[R] How do I combine lists of data.frames into a single data frame?
Marc Schwartz
marc_schwartz at me.com
Fri Jul 16 00:27:39 CEST 2010
Ted,
Based upon your code below, you might be better off using two lapply() constructs to create the x and y results separately, taking advantage of lapply()'s built-in ability to create lists 'on the fly', while returning a NULL when the function will not be applied to the data based upon your test.
For example:
lapply(seq(n), function(i) if (test on ID[i]) funcX() else NULL)
and something like:
lapply(seq(n), function(i) if (test on ID[i]) do.call(rbind, funcY()) else NULL)
and then you can use the do.call() approach on the results of both.
Consider:
# Only return data if 'i' is even
Res1 <- lapply(1:5, function(i) if (i %% 2 == 0) iris[1:i, ] else NULL)
> Res1
[[1]]
NULL
[[2]]
Sepal.Length Sepal.Width Petal.Length Petal.Width Species
1 5.1 3.5 1.4 0.2 setosa
2 4.9 3.0 1.4 0.2 setosa
[[3]]
NULL
[[4]]
Sepal.Length Sepal.Width Petal.Length Petal.Width Species
1 5.1 3.5 1.4 0.2 setosa
2 4.9 3.0 1.4 0.2 setosa
3 4.7 3.2 1.3 0.2 setosa
4 4.6 3.1 1.5 0.2 setosa
[[5]]
NULL
When we use do.call() here the elements that are NULL do not result in any problems creating the result:
> do.call(rbind, Res1)
Sepal.Length Sepal.Width Petal.Length Petal.Width Species
1 5.1 3.5 1.4 0.2 setosa
2 4.9 3.0 1.4 0.2 setosa
3 5.1 3.5 1.4 0.2 setosa
4 4.9 3.0 1.4 0.2 setosa
5 4.7 3.2 1.3 0.2 setosa
6 4.6 3.1 1.5 0.2 setosa
Now consider the second example, where your function would return a list of data frames.
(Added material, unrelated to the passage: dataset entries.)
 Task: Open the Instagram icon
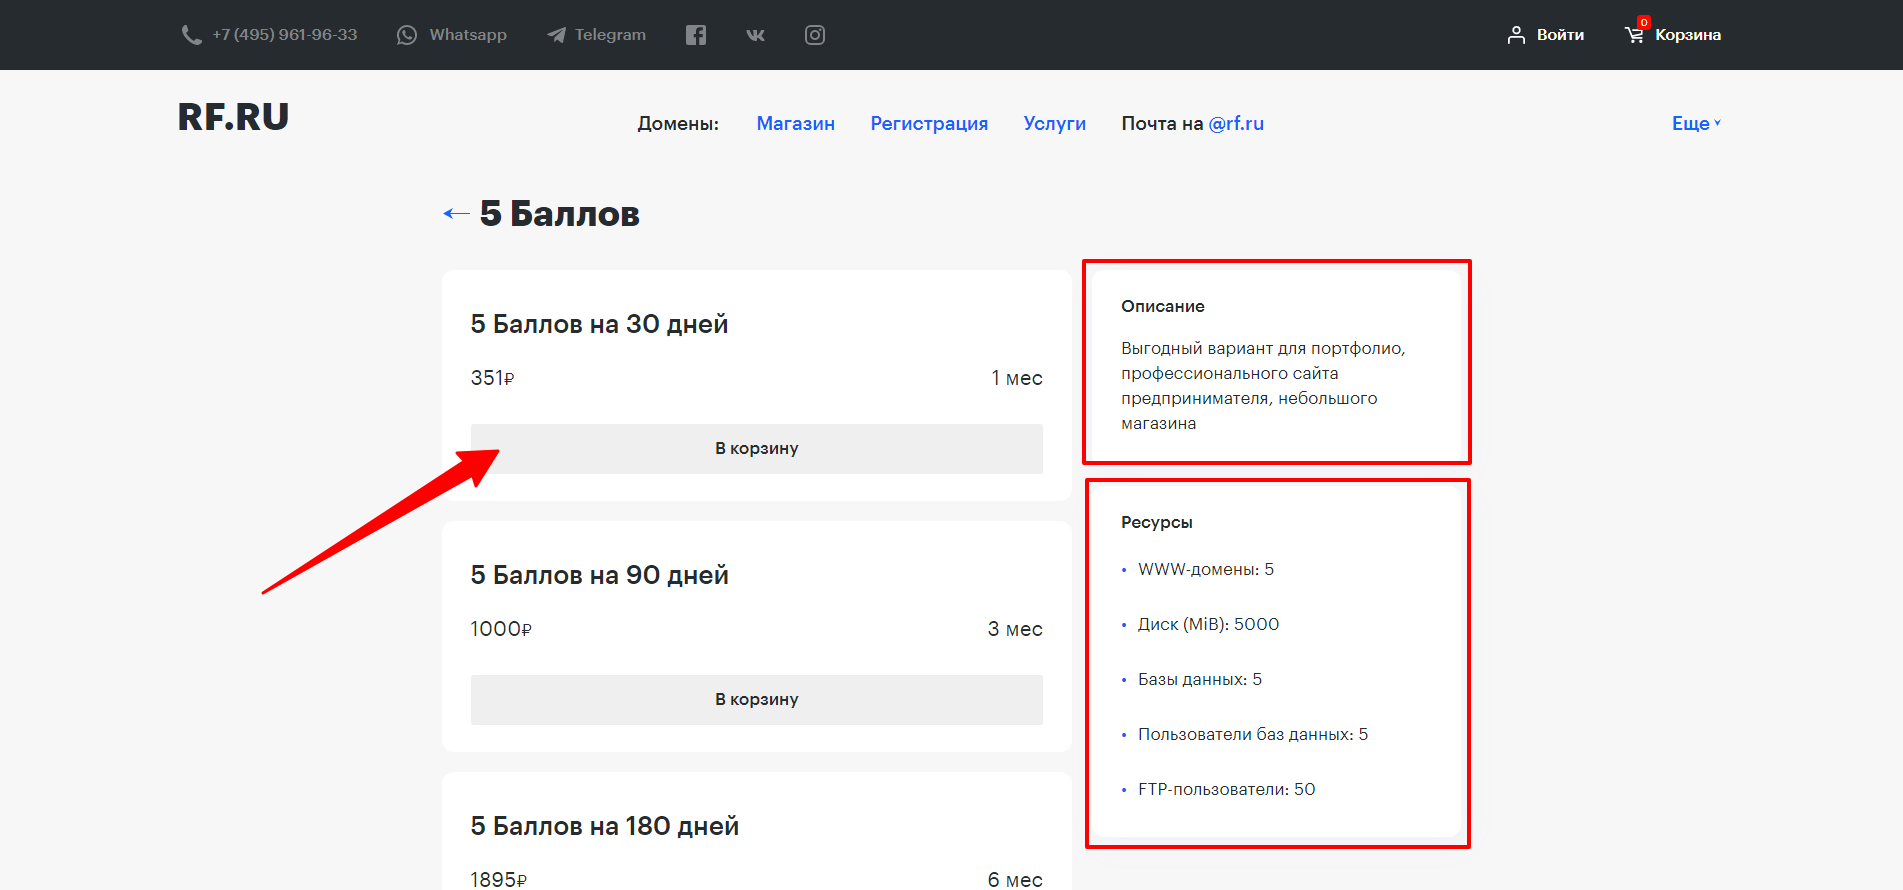[815, 35]
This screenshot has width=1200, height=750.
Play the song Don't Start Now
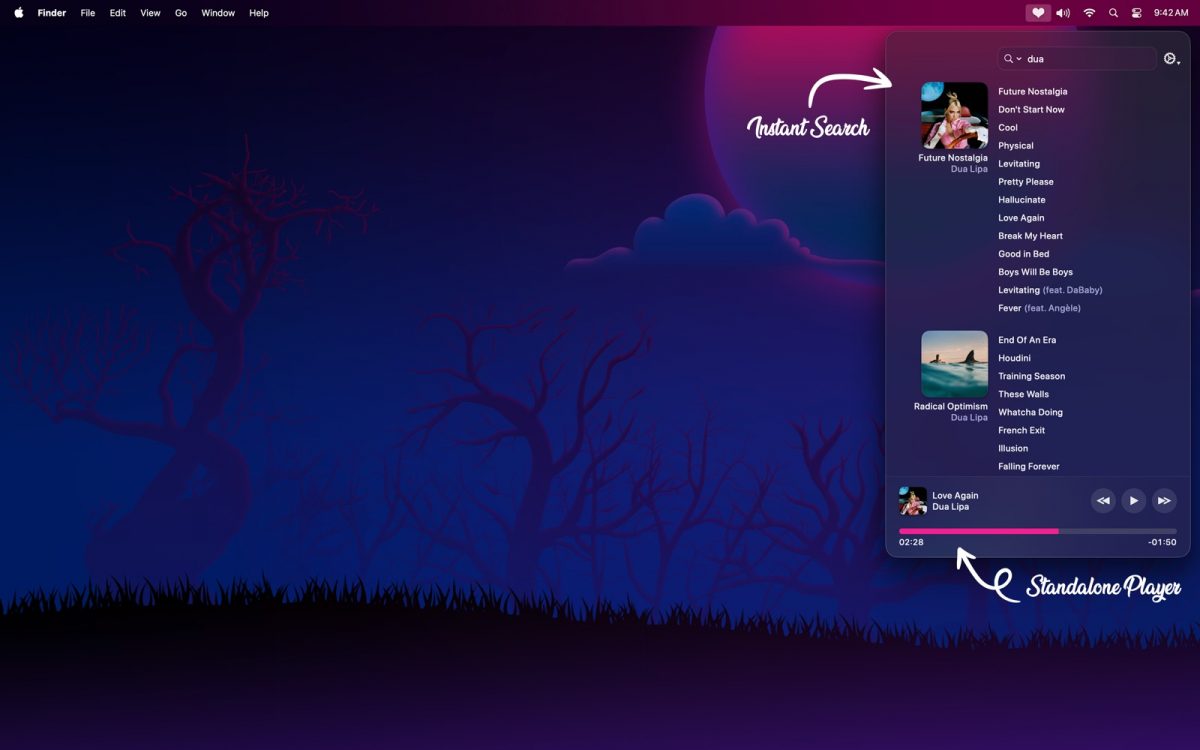[1031, 110]
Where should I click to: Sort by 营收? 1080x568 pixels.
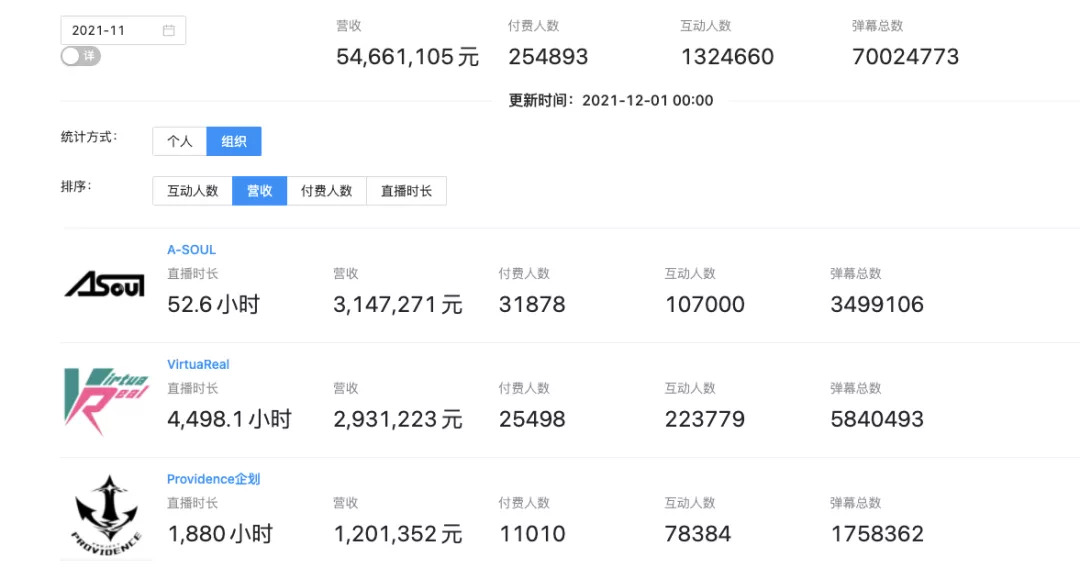(x=260, y=191)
I'll use replicate() with 'simplify = FALSE' so that the result within lapply() is either a single list of data frames or NULL. If the result would be a list of data frames, we'll use do.call() within the loop so that lapply() returns a single data frame rather than a list of data frames. Consider:
> replicate(3, iris[1:3, ], simplify = FALSE)
[[1]]
Sepal.Length Sepal.Width Petal.Length Petal.Width Species
1 5.1 3.5 1.4 0.2 setosa
2 4.9 3.0 1.4 0.2 setosa
3 4.7 3.2 1.3 0.2 setosa
[[2]]
Sepal.Length Sepal.Width Petal.Length Petal.Width Species
1 5.1 3.5 1.4 0.2 setosa
2 4.9 3.0 1.4 0.2 setosa
3 4.7 3.2 1.3 0.2 setosa
[[3]]
Sepal.Length Sepal.Width Petal.Length Petal.Width Species
1 5.1 3.5 1.4 0.2 setosa
2 4.9 3.0 1.4 0.2 setosa
3 4.7 3.2 1.3 0.2 setosa
> do.call(rbind, replicate(3, iris[1:3, ], simplify = FALSE))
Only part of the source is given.